I’ve made it clear I don’t think too highly of Platinum End‘s writing. Through this entire seasons it’s oscillated between depressingly dull and bafflingly inept, with only occasional flashes of competence. I personally consider dullness the bigger sin, since you can make a show that’s dumb as rocks, poorly written, tasteless as all hell, and still have it be entertaining. Just look at Future Diary. That show was a screenwriting disaster and I ate up every trashy second of it. So even if I’ve given up hoping this show can be good, there’s still room for it to be fun to watch.
We aren’t quite there yet, but with this episode we are much closer. Though the show definitely puts its worst foot forward with the opening minutes. We start by reiterating Hajime’s love “revelation” from last week, before a scene of him loudly declaring he’s betraying Metropoliman that goes on way longer than it should. This is a villain who is supposed to be lethally ruthless and exacting, stopping at nothing to eliminate his enemies. He spent weeks setting up a whole red herring with Girl A just to possibly blow up a single God Candidate. Yet he spends several real-life minutes arguing with Hajime over the phone before finally deciding to leave his hideout, then spends even more time patiently waiting around for his enemies to regroup and talk. With every encounter, it feels less like these characters are in a fight to the death and more like they’re all trying to organize an impromptu game of Red Rover on the playground.
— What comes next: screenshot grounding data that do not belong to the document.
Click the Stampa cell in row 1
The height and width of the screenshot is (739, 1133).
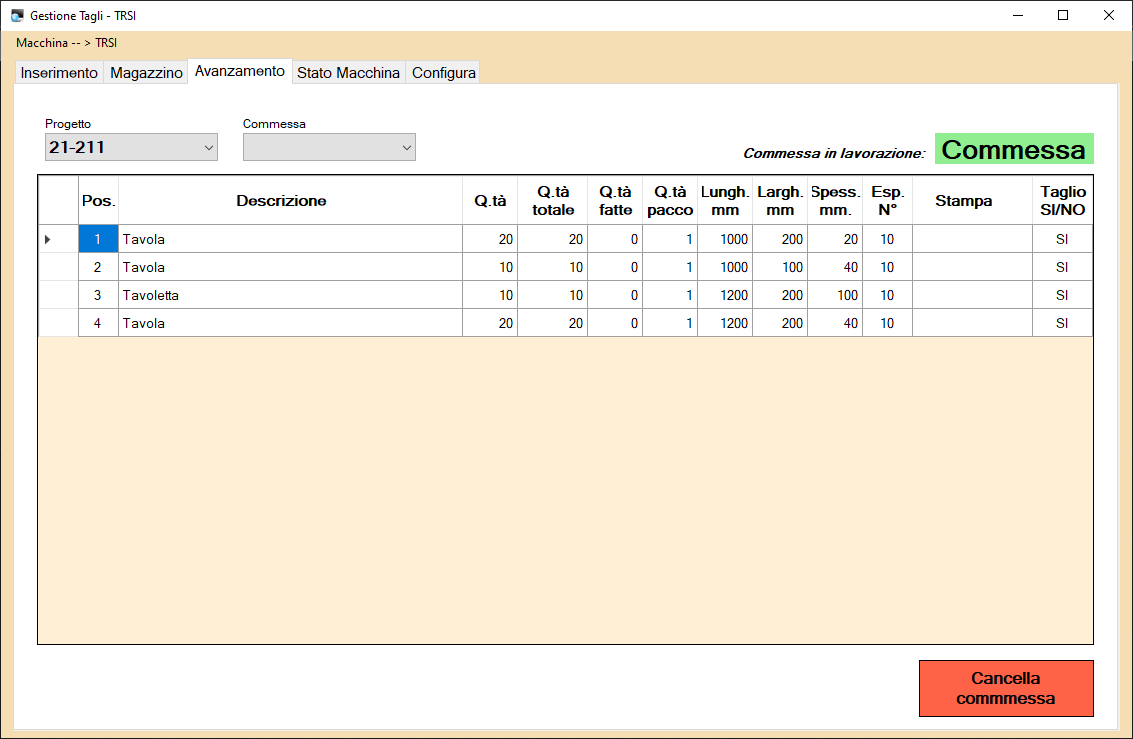(971, 239)
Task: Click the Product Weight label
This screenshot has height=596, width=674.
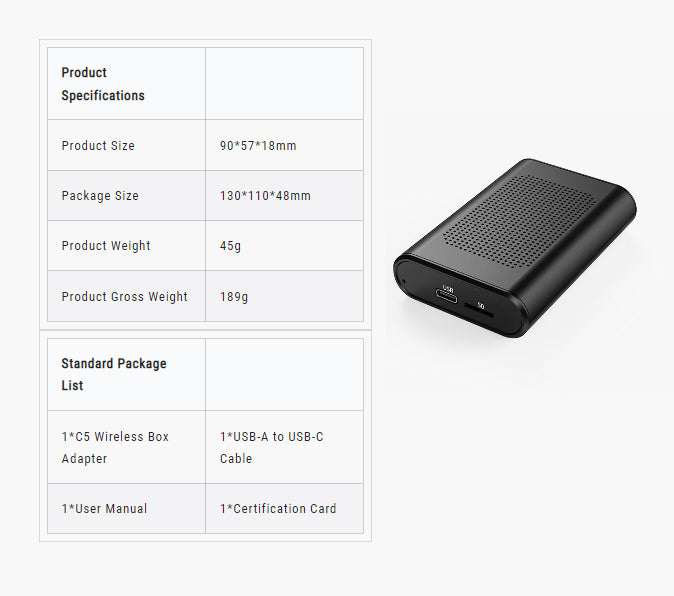Action: tap(106, 246)
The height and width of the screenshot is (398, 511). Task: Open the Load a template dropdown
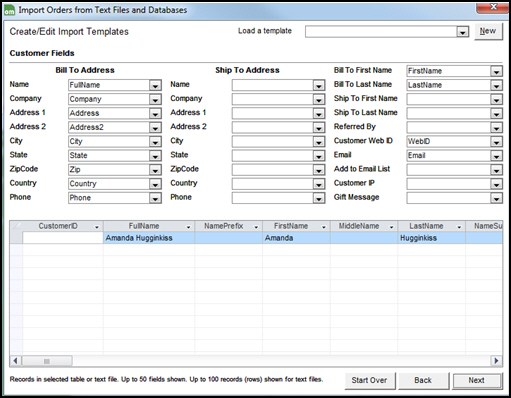462,32
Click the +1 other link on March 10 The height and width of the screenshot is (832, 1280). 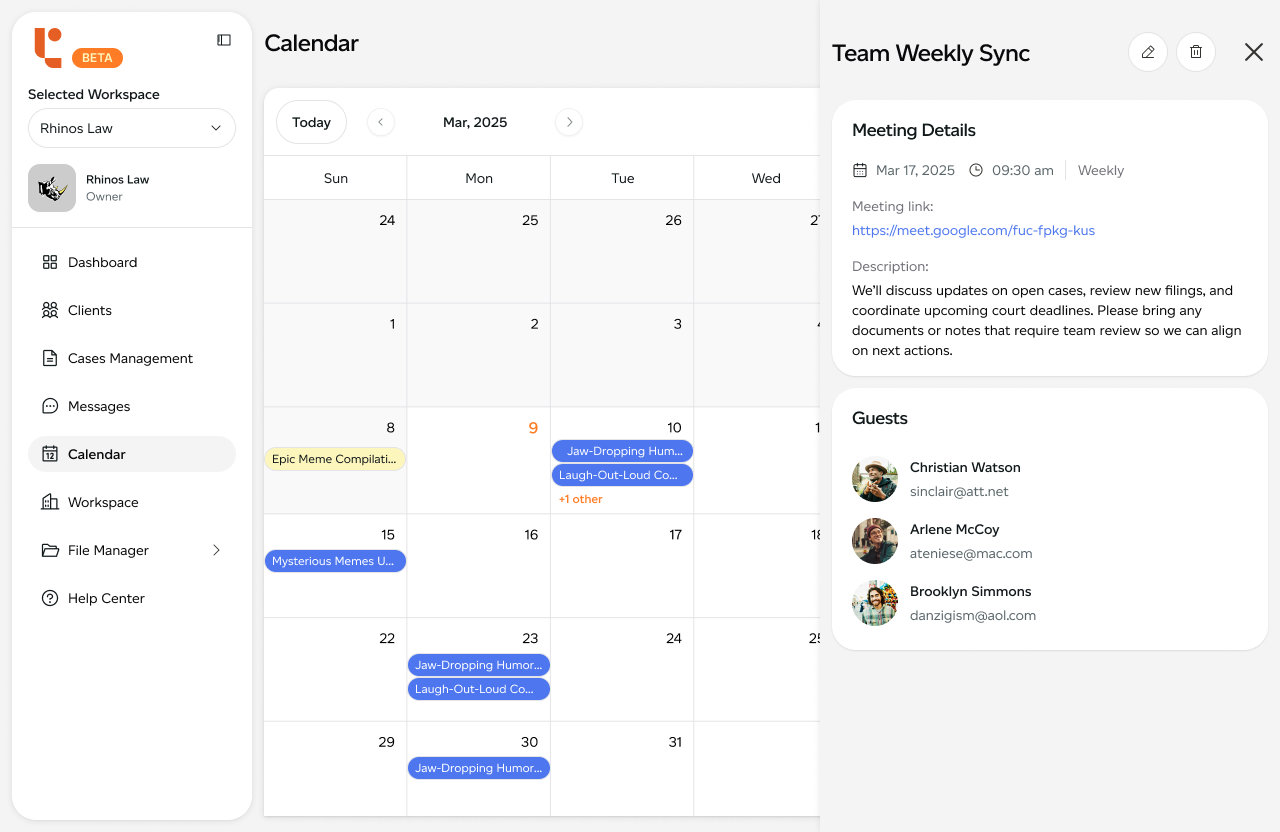tap(581, 498)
Thankfully, once everyone’s accounted for, the show steps hard on the gas by introducing three of the goofiest minibosses you’ll ever see. At least one of them has a name, but I refuse to learn it because none of them are real people. They’re original characters made by a teenager on Deviantart who loves the first Suicide Squad movie. One is a Metal Gear boss fight, complete with half his dialogue consisting of listing off the specs of his many, many guns. Next is a fetish nurse who doubles as a lethal sadist, gets off on killing random people, and looks like an operator I’ll pull in Arknights someday. The only disappointing one is the kid in the rubber mask, though that one falls on the anime. In the manga he’s actually the weirdest of the three because he is very clearly wearing a (spoiler alert for the link) Donald Trump mask, for reasons I still cannot begin to figure out. Sadly the anime went with a more generic face, presumably because nobody wanted to continually render a photorealistic Trump face for weeks of their lives. Understandable, but it really loses something in the transition.
The other two, though, admirably assist Platinum End in doing a triple backflip while jumping the shark. It’s almost a shame the first guy is so quickly dispatched, but I’d rather the show speed through its loudest, dumbest, edgiest moments rather than strangling the fun out of them with extended dialogue scenes. Killdozer has no patience for that kind of nonsense. All he wants to do is shoot people while loudly yelling about how much he wants to shoot people. And by god he does it all so quickly the show nearly delivers a good action scene as he levels half an amusement park before getting his arm cut off with Hajime’s katana. It’s too bad he won’t be sticking around, but the brightest sparks burn out the quickest.
Thankfully, Goodbye Nurse is sticking around until at least next week, as she reveals she conveniently created a horrific super virus that would literally annihilate humanity, and is keeping it in a glass case right next to her tiddies, presumably for the extra padding. Thus she lays down the biggest, dumbest ultimatum yet: our heroes have to let her liquefy one of them from the inside out, or she’ll literally kill the entire planet. To say things escalated quickly would be to say the ocean is damp, and it’s a hilarious ride the whole way. Like the serial killer mind control BDSM from a few episodes back, it’s purestrain trash without the faintest whisper of good taste, and the fact it’s played this straight turns it into comedy gold. Any lingering chance Platinum End had of me taking it seriously have been stabbed, shot, disemboweled, and put on display for public viewing like the head of a 13th century London criminal. And I loved every second of it.
I don’t expect this to stay the case, though. This kind of ill-advised lunacy takes dedication to maintain, and nothing from Platinum End makes me think it has that kind of commitment in it. It’s too slapped together and inconsistent to become a truly legendary trash fire. But for this brief moment we can all gather round this blazing trash can and warm ourselves by its putrid flames.